The answer should be an exact copy of the data.

------

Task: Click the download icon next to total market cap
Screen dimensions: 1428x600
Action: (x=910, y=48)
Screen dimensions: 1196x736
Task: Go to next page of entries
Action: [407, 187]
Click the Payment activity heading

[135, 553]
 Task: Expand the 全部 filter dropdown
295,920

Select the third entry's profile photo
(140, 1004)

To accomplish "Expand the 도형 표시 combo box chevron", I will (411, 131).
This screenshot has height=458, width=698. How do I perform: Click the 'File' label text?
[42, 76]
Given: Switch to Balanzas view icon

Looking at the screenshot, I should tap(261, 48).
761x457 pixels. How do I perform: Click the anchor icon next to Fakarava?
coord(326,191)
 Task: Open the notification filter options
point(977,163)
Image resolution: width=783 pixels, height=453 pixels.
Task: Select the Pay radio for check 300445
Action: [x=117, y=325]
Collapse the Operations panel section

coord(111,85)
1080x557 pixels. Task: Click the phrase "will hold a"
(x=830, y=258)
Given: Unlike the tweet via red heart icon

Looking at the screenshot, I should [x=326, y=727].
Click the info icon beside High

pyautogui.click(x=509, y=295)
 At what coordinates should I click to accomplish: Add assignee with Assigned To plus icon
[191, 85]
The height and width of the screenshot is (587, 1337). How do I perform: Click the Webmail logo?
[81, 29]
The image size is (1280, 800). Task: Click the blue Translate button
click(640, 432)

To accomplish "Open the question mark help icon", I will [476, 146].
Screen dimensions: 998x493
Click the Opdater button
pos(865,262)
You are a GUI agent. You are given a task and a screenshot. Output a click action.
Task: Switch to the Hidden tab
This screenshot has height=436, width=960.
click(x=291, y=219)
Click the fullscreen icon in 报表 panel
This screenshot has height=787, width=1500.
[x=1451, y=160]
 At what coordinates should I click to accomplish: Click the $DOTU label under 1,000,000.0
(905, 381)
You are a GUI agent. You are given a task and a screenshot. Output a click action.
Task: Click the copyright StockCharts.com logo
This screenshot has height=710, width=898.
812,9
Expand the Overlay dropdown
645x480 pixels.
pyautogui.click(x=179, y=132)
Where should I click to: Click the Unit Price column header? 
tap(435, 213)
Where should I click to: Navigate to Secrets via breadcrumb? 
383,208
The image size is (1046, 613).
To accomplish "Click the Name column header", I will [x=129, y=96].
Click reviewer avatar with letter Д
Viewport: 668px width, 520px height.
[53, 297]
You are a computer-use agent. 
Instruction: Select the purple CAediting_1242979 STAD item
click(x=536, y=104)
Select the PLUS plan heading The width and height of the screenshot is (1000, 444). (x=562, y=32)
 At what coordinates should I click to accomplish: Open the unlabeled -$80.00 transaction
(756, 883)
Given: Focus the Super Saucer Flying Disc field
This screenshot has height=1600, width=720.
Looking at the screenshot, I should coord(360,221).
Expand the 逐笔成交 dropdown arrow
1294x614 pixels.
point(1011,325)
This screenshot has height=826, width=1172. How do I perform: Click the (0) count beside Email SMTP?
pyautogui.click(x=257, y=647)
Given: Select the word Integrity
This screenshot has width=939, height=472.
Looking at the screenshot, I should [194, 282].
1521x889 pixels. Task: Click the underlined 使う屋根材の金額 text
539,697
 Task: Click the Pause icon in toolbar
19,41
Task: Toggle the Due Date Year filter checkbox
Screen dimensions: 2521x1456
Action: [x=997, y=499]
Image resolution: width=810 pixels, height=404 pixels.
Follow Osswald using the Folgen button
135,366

------

Solved exercise.
Task: Click the download icon next to total market cap
Screen dimensions: 1428x600
Action: (x=910, y=48)
Screen dimensions: 1196x736
Task: Go to next page of entries
Action: [407, 187]
Click the Payment activity heading

[135, 553]
 Task: Expand the 全部 filter dropdown
295,920

Select the third entry's profile photo
(140, 1004)

To accomplish "Expand the 도형 표시 combo box chevron", I will (411, 131).
This screenshot has height=458, width=698. How do I perform: Click the 'File' label text?
[42, 76]
Given: Switch to Balanzas view icon

Looking at the screenshot, I should tap(261, 48).
761x457 pixels. How do I perform: Click the anchor icon next to Fakarava?
coord(326,191)
 Task: Open the notification filter options
point(977,163)
Image resolution: width=783 pixels, height=453 pixels.
Task: Select the Pay radio for check 300445
Action: [x=117, y=325]
Collapse the Operations panel section

coord(111,85)
1080x557 pixels. Task: Click the phrase "will hold a"
(x=830, y=258)
Given: Unlike the tweet via red heart icon

Looking at the screenshot, I should [x=326, y=727].
Click the info icon beside High

pyautogui.click(x=509, y=295)
 At what coordinates should I click to accomplish: Add assignee with Assigned To plus icon
[191, 85]
The height and width of the screenshot is (587, 1337). How do I perform: Click the Webmail logo?
[81, 29]
The image size is (1280, 800). Task: Click the blue Translate button
click(640, 432)

To accomplish "Open the question mark help icon", I will [476, 146].
Screen dimensions: 998x493
Click the Opdater button
pos(865,262)
You are a GUI agent. You are given a task and a screenshot. Output a click action.
Task: Switch to the Hidden tab
This screenshot has height=436, width=960.
click(x=291, y=219)
Click the fullscreen icon in 报表 panel
This screenshot has height=787, width=1500.
[x=1451, y=160]
 At what coordinates should I click to accomplish: Click the $DOTU label under 1,000,000.0
(905, 381)
You are a GUI agent. You are given a task and a screenshot. Output a click action.
Task: Click the copyright StockCharts.com logo
This screenshot has height=710, width=898.
812,9
Expand the Overlay dropdown
645x480 pixels.
pyautogui.click(x=179, y=132)
Where should I click to: Click the Unit Price column header? 
tap(435, 213)
Where should I click to: Navigate to Secrets via breadcrumb? 
383,208
The image size is (1046, 613).
To accomplish "Click the Name column header", I will [x=129, y=96].
Click reviewer avatar with letter Д
Viewport: 668px width, 520px height.
[53, 297]
You are a computer-use agent. 
Instruction: Select the purple CAediting_1242979 STAD item
click(x=536, y=104)
Select the PLUS plan heading The width and height of the screenshot is (1000, 444). (x=562, y=32)
 At what coordinates should I click to accomplish: Open the unlabeled -$80.00 transaction
(756, 883)
Given: Focus the Super Saucer Flying Disc field
This screenshot has height=1600, width=720.
Looking at the screenshot, I should coord(360,221).
Expand the 逐笔成交 dropdown arrow
1294x614 pixels.
point(1011,325)
This screenshot has height=826, width=1172. How do I perform: Click the (0) count beside Email SMTP?
pyautogui.click(x=257, y=647)
Given: Select the word Integrity
This screenshot has width=939, height=472.
Looking at the screenshot, I should [194, 282].
1521x889 pixels. Task: Click the underlined 使う屋根材の金額 text
539,697
 Task: Click the Pause icon in toolbar
19,41
Task: Toggle the Due Date Year filter checkbox
Screen dimensions: 2521x1456
Action: [x=997, y=499]
Image resolution: width=810 pixels, height=404 pixels.
Follow Osswald using the Folgen button
135,366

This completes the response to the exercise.